I submitted my first work to a competition when I was still a student. It wasn’t a great piece of work, and I wrote it for the competition under a time crunch. I didn’t win, and I guess I shouldn’t have been surprised. But I didn’t really look for any other competitions for many years. It was just a few months ago, after I had started working on the symphony, and I got word of a competition that was especially for female composers of symphonic music, that I started to write the last movement to suit the parameters of the competition.

I started keeping an eye out for other competitions, and it kept me to deadlines. Just keep writing, a little bit every day, and make sure it’s done by the deadline. The second competition I submitted to this fall (third in total) was a new song I wrote. I blogged about the journey. I didn’t know what I was doing at first, but I didn’t give up. Just one step at a time.
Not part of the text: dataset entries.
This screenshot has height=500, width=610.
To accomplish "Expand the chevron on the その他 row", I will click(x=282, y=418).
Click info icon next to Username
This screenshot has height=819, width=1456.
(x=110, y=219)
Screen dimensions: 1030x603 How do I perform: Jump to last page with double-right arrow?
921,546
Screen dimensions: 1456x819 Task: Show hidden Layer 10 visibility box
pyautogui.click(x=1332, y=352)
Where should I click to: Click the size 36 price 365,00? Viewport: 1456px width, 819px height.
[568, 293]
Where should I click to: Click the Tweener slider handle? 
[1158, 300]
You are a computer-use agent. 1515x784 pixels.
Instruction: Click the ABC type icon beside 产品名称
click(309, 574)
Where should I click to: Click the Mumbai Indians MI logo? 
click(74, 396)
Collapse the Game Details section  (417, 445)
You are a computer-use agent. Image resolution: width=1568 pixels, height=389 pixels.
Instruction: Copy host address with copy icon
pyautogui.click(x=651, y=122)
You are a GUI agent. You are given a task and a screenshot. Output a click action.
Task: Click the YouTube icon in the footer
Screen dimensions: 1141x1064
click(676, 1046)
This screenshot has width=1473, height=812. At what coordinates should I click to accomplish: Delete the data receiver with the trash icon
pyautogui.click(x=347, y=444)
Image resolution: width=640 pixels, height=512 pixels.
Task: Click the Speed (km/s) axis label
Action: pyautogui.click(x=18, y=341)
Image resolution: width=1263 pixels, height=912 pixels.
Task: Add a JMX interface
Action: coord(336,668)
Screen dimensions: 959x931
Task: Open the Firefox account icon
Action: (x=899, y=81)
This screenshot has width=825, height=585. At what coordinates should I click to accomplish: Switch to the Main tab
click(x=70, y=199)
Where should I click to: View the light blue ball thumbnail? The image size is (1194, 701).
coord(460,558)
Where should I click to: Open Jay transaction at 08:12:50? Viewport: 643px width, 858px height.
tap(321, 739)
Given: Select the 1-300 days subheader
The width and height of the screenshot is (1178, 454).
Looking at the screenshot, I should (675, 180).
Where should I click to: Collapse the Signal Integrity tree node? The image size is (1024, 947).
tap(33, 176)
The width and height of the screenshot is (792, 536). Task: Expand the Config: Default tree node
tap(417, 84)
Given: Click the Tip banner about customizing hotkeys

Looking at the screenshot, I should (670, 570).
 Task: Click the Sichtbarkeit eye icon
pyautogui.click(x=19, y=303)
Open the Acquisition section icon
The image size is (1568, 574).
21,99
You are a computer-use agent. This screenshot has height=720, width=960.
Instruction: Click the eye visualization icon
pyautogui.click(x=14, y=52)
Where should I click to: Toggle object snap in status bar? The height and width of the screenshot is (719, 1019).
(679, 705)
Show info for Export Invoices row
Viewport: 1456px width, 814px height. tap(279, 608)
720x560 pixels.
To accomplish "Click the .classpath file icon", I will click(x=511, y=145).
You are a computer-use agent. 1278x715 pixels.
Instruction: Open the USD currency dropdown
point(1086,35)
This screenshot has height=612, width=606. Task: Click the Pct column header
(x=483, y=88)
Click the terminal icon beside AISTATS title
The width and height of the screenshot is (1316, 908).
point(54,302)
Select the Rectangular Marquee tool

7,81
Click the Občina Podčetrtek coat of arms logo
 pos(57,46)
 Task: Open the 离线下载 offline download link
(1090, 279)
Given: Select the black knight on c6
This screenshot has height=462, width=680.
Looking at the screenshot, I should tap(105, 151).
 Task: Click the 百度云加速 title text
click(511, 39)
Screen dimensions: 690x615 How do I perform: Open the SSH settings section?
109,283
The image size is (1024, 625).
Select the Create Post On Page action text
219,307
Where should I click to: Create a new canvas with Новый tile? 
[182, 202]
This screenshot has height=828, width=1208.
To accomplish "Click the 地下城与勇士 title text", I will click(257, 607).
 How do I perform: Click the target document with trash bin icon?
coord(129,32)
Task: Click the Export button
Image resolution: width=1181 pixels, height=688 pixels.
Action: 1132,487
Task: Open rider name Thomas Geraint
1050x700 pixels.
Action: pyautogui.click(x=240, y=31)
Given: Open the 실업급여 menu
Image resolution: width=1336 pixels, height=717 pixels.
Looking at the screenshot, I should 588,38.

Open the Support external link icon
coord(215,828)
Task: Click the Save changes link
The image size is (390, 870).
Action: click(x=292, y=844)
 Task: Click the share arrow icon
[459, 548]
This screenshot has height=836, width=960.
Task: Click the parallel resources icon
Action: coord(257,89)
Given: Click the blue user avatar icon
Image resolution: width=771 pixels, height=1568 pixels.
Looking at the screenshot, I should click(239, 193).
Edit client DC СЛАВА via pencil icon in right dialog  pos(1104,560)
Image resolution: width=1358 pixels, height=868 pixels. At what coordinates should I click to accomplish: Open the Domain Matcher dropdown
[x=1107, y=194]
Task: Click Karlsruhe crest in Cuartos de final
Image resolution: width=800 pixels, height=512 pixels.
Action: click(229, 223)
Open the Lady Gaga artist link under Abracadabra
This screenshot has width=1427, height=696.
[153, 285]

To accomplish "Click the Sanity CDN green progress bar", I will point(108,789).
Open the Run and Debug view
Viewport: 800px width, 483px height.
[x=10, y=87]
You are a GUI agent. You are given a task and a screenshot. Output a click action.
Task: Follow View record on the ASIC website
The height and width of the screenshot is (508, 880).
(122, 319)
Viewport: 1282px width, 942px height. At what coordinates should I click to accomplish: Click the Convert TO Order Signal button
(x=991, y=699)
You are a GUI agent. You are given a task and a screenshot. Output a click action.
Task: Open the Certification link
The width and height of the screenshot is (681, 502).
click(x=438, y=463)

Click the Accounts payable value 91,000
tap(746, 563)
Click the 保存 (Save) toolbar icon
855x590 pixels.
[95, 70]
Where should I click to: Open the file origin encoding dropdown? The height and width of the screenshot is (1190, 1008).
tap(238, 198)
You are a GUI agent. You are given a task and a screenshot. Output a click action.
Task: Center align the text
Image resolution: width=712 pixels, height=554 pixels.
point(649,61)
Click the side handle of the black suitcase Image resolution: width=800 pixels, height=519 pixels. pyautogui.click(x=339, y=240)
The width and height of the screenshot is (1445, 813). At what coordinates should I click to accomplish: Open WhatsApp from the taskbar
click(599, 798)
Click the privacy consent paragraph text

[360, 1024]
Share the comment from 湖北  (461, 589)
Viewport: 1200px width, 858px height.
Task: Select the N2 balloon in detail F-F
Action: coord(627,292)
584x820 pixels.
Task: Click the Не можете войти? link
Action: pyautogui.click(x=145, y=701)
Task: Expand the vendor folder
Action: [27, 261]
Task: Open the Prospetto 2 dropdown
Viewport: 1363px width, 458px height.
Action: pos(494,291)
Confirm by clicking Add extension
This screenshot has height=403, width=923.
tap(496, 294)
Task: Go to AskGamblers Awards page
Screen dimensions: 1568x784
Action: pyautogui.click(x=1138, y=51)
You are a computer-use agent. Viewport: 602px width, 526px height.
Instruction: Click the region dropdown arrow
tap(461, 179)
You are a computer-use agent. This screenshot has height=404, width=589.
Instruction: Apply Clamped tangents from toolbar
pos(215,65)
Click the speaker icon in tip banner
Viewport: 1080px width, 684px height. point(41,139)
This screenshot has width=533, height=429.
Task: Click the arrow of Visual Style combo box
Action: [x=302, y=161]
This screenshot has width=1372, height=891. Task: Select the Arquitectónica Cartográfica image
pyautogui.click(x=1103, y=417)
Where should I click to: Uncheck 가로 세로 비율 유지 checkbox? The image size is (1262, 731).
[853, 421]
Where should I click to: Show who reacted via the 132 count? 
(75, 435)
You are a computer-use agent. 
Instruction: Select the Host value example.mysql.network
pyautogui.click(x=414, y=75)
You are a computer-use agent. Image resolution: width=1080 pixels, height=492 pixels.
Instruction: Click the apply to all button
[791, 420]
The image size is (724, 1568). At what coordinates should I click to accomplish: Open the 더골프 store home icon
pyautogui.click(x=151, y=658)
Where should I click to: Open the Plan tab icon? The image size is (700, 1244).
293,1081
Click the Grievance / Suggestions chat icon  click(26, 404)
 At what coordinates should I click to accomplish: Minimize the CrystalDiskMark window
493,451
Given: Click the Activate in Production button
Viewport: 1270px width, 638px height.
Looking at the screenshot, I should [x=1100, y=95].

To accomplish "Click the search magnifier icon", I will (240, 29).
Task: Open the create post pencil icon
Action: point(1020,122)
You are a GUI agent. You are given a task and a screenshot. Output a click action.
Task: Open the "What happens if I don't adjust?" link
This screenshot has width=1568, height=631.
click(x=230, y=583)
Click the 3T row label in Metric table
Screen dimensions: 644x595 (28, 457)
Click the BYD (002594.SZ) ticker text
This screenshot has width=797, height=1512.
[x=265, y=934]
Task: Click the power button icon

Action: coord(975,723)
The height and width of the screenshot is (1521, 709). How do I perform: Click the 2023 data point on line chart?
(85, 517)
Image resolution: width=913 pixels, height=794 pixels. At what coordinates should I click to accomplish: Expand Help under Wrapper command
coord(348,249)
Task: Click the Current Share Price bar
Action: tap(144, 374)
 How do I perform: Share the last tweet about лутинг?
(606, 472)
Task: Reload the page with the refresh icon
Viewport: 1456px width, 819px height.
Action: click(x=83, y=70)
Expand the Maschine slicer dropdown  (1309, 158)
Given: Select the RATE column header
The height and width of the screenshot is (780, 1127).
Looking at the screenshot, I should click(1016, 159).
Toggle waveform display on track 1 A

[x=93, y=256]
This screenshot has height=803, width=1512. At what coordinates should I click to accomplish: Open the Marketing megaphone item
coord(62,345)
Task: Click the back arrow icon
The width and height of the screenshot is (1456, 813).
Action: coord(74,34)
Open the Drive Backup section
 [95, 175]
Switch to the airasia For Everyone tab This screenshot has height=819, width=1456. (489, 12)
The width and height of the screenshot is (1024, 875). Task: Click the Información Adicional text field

So today when I got word that I didn’t win the second composition competition I ever entered, I shouldn’t get too discouraged. I remember learning about the philosophies of Eastern religions, and the striving for nirvana, which has to do with a quietness, a freedom from the bonds of this earth. I like to think of it as letting go of the desire for quick success, which is attained by those who are able to not get sucked into the abyss of disappointment that is so easy to fall into when faced with rejection.

And I wrote some more lines on my string quartet today.